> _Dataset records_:
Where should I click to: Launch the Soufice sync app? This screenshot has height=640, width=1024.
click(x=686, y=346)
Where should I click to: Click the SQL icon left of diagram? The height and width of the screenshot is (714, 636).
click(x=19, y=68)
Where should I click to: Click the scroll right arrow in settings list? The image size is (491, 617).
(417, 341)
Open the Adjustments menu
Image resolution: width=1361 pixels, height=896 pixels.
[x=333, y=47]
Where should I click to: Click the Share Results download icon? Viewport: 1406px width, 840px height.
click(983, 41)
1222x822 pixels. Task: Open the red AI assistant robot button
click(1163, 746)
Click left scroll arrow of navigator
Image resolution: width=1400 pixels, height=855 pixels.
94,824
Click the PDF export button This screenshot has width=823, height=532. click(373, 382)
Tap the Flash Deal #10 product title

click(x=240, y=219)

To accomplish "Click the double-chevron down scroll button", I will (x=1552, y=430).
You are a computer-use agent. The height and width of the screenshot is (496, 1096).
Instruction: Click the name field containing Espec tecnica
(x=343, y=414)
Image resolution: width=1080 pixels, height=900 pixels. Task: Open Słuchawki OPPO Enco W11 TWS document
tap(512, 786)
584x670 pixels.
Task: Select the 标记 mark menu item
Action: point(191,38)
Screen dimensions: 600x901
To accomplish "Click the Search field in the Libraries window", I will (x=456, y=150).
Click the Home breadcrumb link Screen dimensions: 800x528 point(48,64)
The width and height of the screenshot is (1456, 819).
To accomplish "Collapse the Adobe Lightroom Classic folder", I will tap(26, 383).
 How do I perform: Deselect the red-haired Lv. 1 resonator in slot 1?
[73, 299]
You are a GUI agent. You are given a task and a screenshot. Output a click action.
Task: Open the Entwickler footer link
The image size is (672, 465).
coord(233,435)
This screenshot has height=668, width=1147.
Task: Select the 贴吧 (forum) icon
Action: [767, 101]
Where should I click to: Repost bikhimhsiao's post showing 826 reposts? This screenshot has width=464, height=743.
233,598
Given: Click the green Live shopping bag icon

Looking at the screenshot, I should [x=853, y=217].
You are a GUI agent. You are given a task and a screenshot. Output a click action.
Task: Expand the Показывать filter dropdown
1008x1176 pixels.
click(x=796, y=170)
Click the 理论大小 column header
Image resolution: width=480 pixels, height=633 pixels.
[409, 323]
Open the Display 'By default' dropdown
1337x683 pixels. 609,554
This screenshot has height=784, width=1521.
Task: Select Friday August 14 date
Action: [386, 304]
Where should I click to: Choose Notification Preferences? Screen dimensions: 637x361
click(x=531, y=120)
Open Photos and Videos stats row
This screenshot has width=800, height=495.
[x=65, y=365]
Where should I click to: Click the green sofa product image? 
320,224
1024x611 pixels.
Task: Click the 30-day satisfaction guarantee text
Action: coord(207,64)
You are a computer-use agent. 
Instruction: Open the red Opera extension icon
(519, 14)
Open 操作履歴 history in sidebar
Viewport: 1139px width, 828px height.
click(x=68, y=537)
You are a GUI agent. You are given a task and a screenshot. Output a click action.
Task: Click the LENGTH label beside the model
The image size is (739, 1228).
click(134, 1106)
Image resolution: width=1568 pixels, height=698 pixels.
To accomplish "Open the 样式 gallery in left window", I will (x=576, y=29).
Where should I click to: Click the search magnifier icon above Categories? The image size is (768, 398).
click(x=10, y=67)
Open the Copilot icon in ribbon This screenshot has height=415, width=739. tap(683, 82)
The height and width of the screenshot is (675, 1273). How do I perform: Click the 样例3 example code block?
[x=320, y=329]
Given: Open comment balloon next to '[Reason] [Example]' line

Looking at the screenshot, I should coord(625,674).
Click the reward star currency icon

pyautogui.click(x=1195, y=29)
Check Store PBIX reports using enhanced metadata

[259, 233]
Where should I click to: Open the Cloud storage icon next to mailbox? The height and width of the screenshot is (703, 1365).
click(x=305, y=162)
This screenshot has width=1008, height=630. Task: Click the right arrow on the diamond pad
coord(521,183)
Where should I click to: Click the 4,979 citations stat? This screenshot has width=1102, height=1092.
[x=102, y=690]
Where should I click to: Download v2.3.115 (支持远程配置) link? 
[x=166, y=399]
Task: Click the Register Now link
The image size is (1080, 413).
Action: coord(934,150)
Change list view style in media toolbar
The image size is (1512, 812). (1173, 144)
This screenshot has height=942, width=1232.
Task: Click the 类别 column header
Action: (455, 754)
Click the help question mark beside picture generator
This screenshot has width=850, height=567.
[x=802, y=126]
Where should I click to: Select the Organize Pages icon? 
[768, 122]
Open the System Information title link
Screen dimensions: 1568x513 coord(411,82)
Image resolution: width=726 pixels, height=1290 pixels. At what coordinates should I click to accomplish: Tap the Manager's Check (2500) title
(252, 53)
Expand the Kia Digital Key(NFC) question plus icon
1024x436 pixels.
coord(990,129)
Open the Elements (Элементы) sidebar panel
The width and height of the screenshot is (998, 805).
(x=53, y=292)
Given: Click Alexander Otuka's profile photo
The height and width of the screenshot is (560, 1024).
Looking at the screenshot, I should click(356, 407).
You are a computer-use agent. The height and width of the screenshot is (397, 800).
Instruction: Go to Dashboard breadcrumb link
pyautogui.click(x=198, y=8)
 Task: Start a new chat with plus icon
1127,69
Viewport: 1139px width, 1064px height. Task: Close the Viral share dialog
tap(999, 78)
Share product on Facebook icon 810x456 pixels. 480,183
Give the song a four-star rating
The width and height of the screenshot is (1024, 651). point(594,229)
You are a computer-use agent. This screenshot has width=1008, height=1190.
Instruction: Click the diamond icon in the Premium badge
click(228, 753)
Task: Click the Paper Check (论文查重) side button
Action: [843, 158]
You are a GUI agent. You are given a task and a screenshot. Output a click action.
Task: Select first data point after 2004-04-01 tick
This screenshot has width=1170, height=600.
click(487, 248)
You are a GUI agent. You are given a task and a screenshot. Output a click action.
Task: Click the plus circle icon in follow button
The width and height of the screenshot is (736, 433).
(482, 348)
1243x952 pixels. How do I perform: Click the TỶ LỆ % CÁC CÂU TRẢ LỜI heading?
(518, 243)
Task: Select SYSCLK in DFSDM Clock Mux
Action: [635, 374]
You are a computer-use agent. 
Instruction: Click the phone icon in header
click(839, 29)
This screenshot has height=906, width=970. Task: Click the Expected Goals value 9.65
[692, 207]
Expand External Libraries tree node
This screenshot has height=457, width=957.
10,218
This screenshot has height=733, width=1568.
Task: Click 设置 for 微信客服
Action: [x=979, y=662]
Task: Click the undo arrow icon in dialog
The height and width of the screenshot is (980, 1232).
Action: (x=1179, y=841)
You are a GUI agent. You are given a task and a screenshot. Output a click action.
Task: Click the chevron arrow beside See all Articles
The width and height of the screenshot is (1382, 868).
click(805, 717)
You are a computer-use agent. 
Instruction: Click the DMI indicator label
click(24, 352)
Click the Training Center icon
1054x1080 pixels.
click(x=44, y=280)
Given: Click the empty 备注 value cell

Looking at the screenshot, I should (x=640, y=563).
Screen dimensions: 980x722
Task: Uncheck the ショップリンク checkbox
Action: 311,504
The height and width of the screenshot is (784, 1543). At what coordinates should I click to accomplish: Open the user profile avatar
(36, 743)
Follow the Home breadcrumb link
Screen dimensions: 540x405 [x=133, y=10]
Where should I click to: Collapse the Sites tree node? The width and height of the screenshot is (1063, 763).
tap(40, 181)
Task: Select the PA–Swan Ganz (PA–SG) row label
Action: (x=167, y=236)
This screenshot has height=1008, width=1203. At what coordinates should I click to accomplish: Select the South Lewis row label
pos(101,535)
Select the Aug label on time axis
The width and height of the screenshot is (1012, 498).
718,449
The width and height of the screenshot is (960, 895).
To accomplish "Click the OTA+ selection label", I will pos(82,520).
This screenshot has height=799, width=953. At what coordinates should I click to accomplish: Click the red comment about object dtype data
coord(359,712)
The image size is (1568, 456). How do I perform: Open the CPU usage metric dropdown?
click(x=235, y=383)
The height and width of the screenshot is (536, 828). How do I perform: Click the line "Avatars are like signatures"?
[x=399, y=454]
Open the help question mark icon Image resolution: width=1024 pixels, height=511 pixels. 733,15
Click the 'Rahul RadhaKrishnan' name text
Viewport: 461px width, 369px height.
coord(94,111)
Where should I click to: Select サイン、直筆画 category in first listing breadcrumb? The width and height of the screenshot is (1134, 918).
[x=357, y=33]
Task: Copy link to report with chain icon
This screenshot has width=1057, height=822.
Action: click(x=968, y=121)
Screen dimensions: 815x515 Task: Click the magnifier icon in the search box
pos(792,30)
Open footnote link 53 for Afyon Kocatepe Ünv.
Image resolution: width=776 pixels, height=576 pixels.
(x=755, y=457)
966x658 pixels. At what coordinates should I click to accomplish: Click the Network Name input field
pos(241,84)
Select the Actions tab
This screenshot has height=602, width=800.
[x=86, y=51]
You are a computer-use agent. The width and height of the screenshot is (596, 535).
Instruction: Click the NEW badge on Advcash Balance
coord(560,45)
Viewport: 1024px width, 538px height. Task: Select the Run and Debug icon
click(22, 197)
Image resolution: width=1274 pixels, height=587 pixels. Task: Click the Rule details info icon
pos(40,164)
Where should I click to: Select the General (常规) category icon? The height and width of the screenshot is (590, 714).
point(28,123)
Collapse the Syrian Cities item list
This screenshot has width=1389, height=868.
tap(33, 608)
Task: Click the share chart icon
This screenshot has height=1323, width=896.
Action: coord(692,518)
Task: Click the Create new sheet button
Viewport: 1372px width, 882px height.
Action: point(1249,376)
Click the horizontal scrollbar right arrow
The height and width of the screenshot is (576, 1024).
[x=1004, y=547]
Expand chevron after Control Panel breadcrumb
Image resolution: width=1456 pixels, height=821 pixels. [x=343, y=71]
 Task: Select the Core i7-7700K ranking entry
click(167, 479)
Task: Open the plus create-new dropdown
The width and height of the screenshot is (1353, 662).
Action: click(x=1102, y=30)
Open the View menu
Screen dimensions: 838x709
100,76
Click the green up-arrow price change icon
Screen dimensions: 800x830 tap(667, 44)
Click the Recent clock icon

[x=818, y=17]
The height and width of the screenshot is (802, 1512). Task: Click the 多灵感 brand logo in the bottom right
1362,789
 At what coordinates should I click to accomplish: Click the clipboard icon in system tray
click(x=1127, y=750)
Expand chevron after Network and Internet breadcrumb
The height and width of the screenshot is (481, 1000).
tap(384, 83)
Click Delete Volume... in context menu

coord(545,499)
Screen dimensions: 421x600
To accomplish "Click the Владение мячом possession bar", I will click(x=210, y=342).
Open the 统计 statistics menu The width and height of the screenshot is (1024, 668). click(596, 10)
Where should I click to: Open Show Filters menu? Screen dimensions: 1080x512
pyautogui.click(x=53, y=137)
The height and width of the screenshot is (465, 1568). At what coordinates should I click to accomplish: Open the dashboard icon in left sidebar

> _What needs to be done_: Please reproduce the lines from the line with "This screenshot has height=457, width=957." to the line with "The width and height of the screenshot is (960, 895).", both ends included, exactly as they appear above.

> _Exercise result_:
This screenshot has height=457, width=957.
10,218
This screenshot has height=733, width=1568.
Task: Click 设置 for 微信客服
Action: [x=979, y=662]
Task: Click the undo arrow icon in dialog
The height and width of the screenshot is (980, 1232).
Action: (x=1179, y=841)
You are a GUI agent. You are given a task and a screenshot. Output a click action.
Task: Click the chevron arrow beside See all Articles
The width and height of the screenshot is (1382, 868).
click(805, 717)
You are a computer-use agent. 
Instruction: Click the DMI indicator label
click(24, 352)
Click the Training Center icon
1054x1080 pixels.
click(x=44, y=280)
Given: Click the empty 备注 value cell

Looking at the screenshot, I should (x=640, y=563).
Screen dimensions: 980x722
Task: Uncheck the ショップリンク checkbox
Action: 311,504
The height and width of the screenshot is (784, 1543). At what coordinates should I click to accomplish: Open the user profile avatar
(36, 743)
Follow the Home breadcrumb link
Screen dimensions: 540x405 [x=133, y=10]
Where should I click to: Collapse the Sites tree node? The width and height of the screenshot is (1063, 763).
tap(40, 181)
Task: Select the PA–Swan Ganz (PA–SG) row label
Action: (x=167, y=236)
This screenshot has height=1008, width=1203. At what coordinates should I click to accomplish: Select the South Lewis row label
pos(101,535)
Select the Aug label on time axis
The width and height of the screenshot is (1012, 498).
718,449
The width and height of the screenshot is (960, 895).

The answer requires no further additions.